Instruction A | Name every stock that the text on P/E ratios lists as having a perpetually high P/E in the Indian market.

Extract to read |
>>>>

The P/E ratio tends to capture the agony and ecstasy of the market. When the market is in the bear phase and investors are despondent about the future, P/E ratios of companies and indices will contract. Exactly the opposite happens during a bull phase.

Ben Graham used the P/E ratio to determine a “moderate upper limit to stay within the bounds of conservative valuation.” On the other hand, William O’Neill, the father of CANSLIM, said “Contrary to most investors’ beliefs, P/E ratios were not a relevant factor in price movement.”

In his detailed study of stocks between 1953 and 1988, O'Neill found that the average P/E before a stock made a major bull move was 20 as opposed to the average Dow P/E of 15. Even in the Indian market, anecdotal evidence supports the fact that there are some perpetually high P/E stocks like Asian Paints, Berger, Nestle, Page Industries, Symphony, Pidilite, D’Mart (Avenue Supermarts) and Titan.

<<<<

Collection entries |

>>>>

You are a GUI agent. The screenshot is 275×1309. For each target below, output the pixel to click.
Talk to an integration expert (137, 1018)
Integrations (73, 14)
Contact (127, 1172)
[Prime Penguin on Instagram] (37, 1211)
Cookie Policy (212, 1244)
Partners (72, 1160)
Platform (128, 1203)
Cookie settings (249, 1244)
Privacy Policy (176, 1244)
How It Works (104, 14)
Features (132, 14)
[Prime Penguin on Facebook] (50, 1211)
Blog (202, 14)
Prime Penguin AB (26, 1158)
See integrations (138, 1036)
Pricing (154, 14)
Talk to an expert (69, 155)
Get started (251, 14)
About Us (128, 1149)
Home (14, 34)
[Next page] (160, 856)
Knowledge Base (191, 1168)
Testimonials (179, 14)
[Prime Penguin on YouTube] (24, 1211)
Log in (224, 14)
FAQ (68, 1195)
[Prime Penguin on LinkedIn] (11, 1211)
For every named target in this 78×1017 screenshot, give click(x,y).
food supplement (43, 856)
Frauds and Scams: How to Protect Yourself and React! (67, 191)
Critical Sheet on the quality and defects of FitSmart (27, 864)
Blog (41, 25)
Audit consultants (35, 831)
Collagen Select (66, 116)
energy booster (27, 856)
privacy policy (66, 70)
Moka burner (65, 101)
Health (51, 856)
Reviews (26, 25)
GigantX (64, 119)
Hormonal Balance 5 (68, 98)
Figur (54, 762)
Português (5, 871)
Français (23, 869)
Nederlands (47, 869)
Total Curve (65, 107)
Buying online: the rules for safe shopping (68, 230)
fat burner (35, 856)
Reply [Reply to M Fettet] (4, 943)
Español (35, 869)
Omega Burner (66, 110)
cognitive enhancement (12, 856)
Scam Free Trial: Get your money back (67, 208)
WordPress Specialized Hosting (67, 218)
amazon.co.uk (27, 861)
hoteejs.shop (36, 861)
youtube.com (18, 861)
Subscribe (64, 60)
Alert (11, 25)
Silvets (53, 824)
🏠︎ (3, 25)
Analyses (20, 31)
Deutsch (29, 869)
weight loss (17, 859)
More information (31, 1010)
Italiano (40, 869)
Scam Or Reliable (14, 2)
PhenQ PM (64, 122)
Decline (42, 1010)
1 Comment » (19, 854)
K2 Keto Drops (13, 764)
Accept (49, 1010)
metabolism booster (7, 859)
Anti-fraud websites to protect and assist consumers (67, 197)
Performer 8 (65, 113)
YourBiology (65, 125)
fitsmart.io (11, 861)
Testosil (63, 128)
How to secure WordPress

<<<<

Instruction B | Quote the entries from the line holding "metabolism booster (7, 859)" through the last entry, inclusive.

Exercise result A | Asian Paints, Berger, Nestle, Page Industries, Symphony, Pidilite, D'Mart (Avenue Supermarts), Titan

Exercise result B |
metabolism booster (7, 859)
Anti-fraud websites to protect and assist consumers (67, 197)
Performer 8 (65, 113)
YourBiology (65, 125)
fitsmart.io (11, 861)
Testosil (63, 128)
How to secure WordPress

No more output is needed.